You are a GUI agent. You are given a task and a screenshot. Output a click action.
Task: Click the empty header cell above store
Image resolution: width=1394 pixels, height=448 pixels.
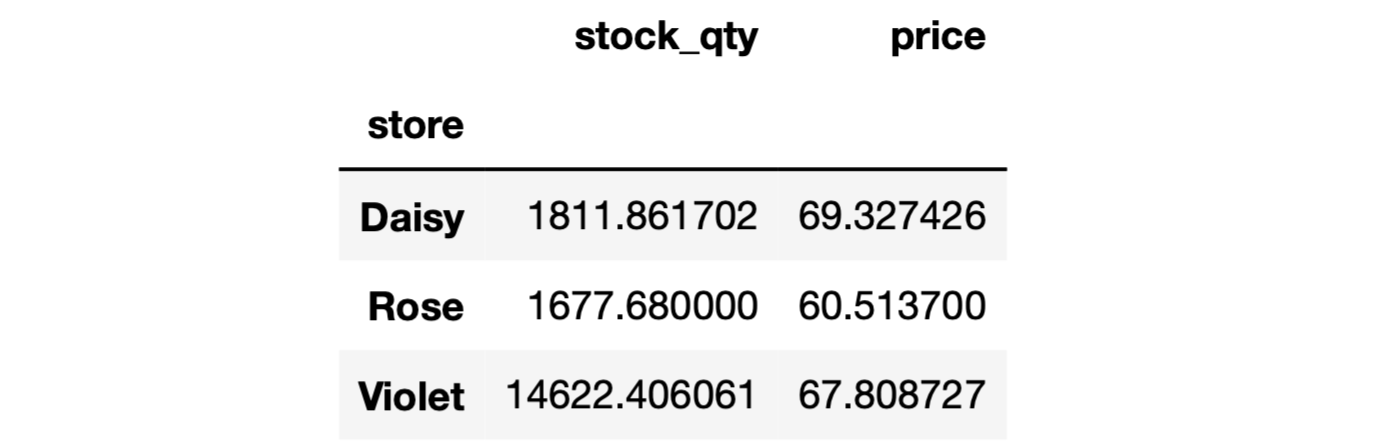coord(412,37)
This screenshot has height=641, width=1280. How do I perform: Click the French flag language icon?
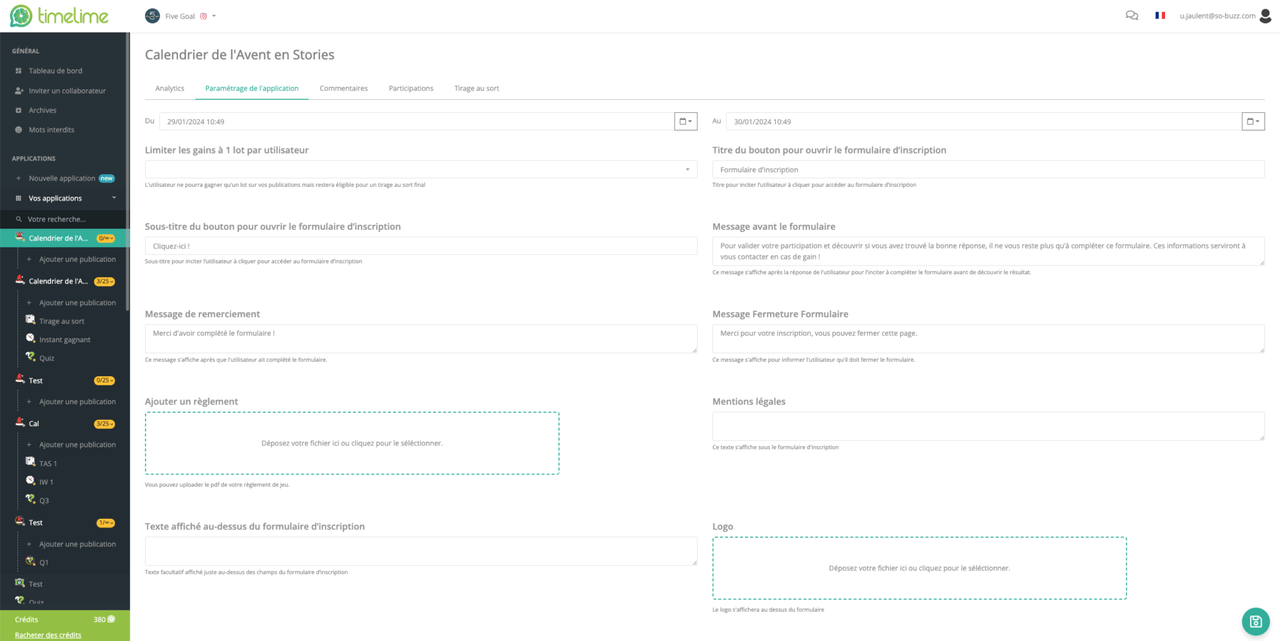[1160, 16]
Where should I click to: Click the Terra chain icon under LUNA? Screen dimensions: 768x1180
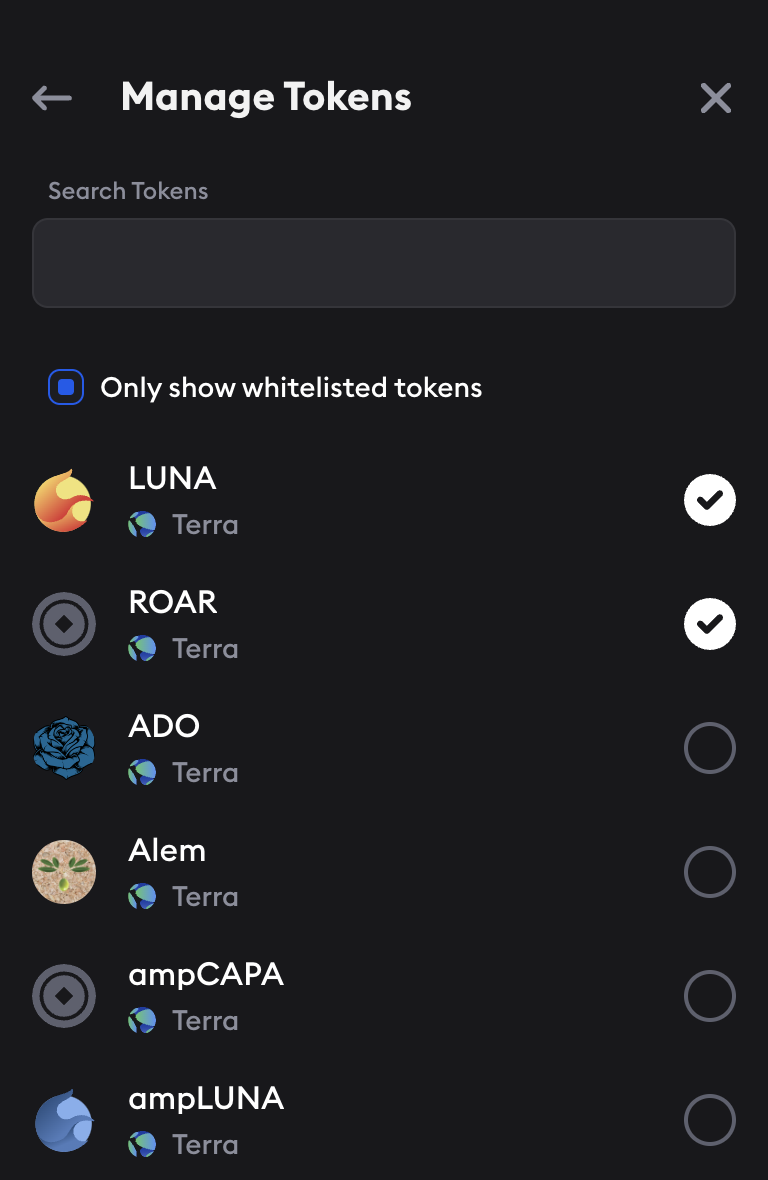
● ● ● ●
In the data, the line that contains "This screenshot has" begins the part to write out; restate it and each line after it word for word through the end, with no pictures.

## [Exercise output]
This screenshot has height=641, width=1280. How do I perform: Click the French flag language icon?
[1160, 16]
Where should I click to: Click the Terra chain icon under LUNA? Screen dimensions: 768x1180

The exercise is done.